Stored dataset items:
════════════════════
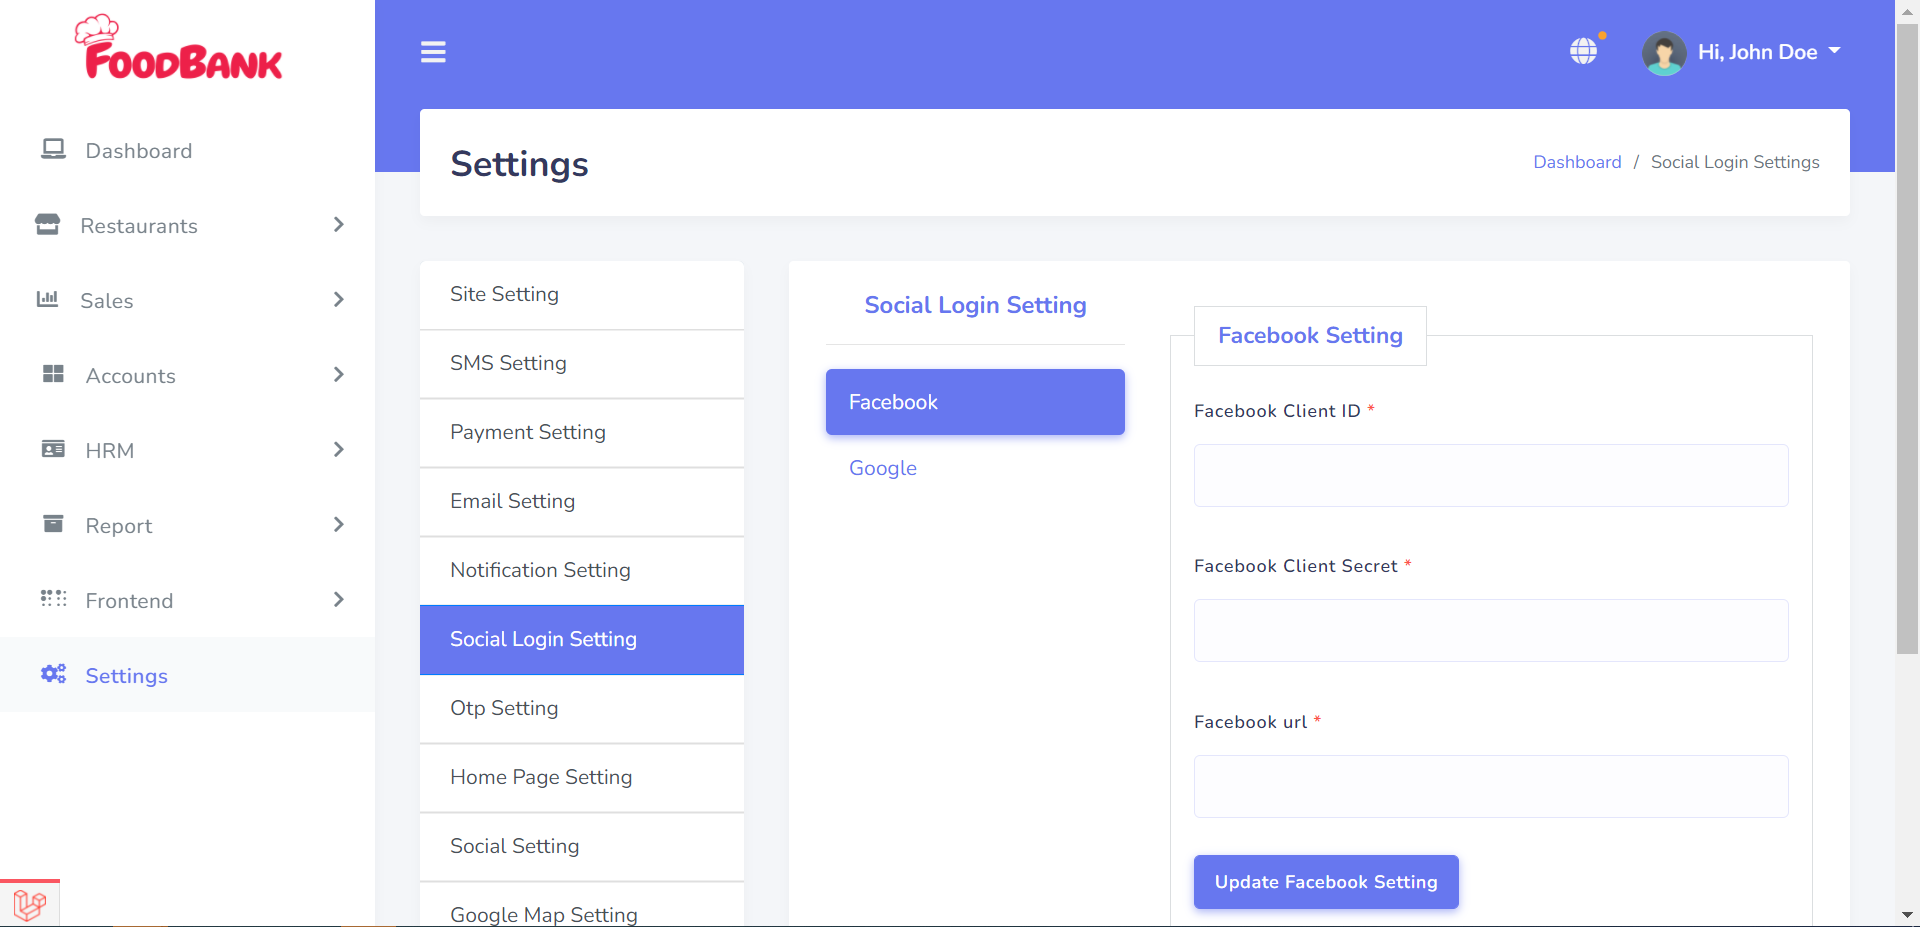Click the John Doe avatar picture
Image resolution: width=1920 pixels, height=927 pixels.
point(1664,53)
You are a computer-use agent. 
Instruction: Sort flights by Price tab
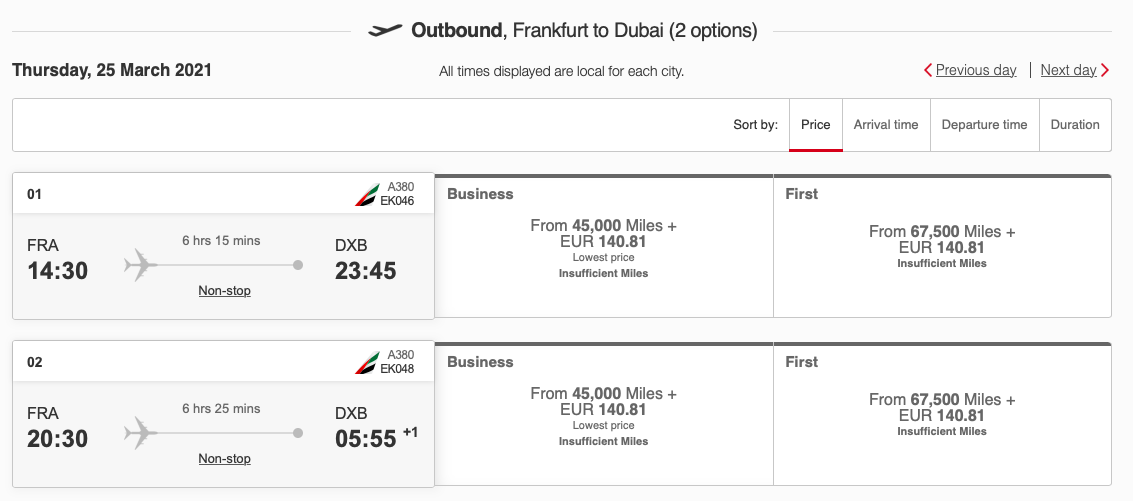(816, 125)
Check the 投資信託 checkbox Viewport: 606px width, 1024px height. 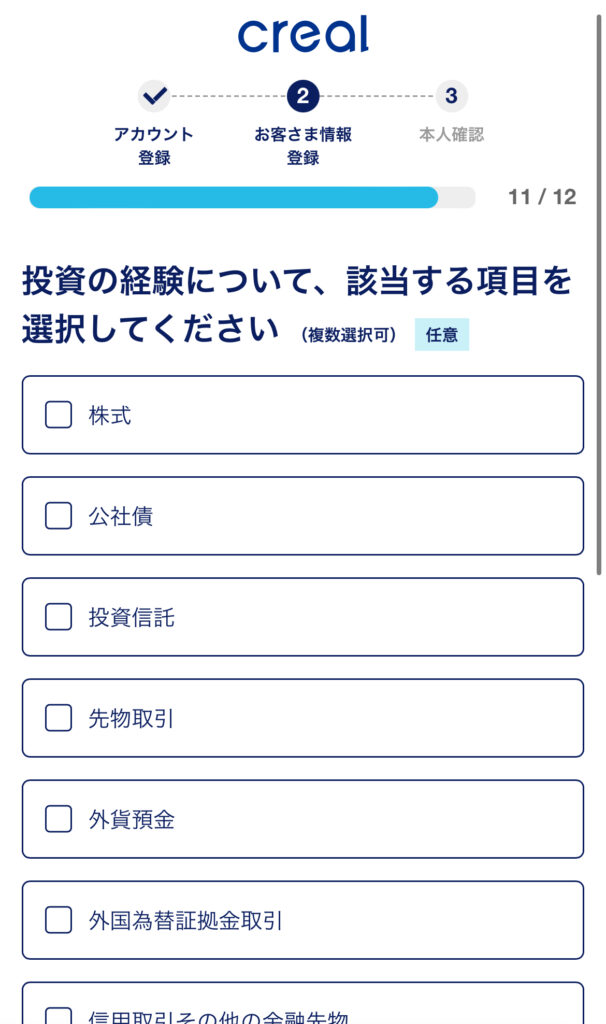(x=58, y=617)
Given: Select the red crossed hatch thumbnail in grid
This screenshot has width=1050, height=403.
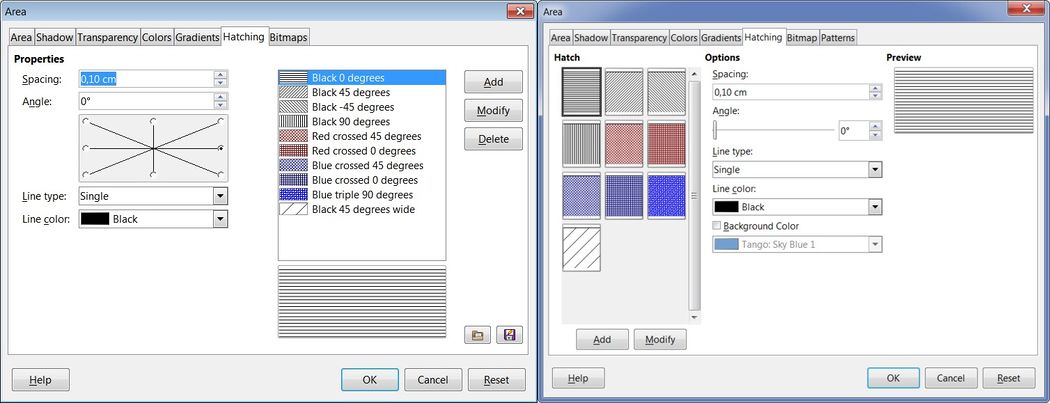Looking at the screenshot, I should tap(624, 142).
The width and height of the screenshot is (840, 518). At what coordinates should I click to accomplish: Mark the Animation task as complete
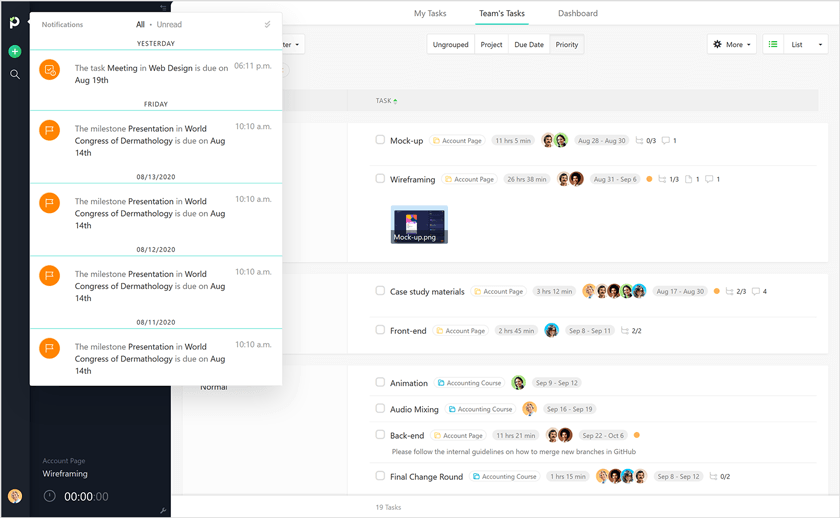click(x=380, y=382)
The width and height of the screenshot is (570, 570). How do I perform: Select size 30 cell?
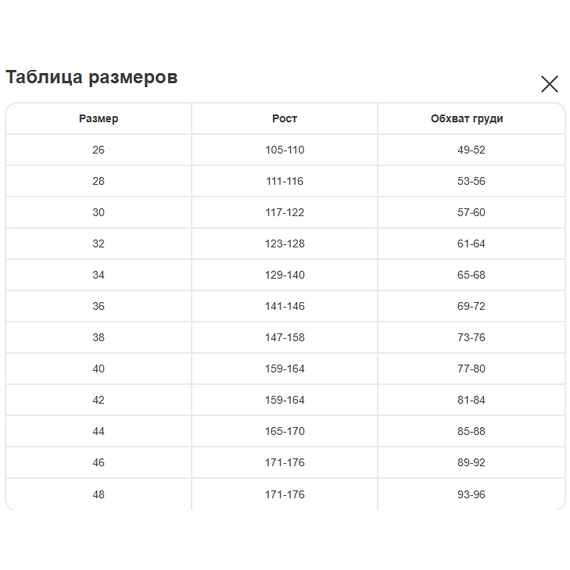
════════════════════
Begin with the line that has "The width and height of the screenshot is (840, 518)." and continue to the last line of the entries, printing each line exactly and nothing else; include both ends and skip the pictures.

The width and height of the screenshot is (840, 518). At what coordinates should I click to accomplish: Mark the Animation task as complete
click(x=380, y=382)
The width and height of the screenshot is (570, 570). How do I perform: Select size 30 cell?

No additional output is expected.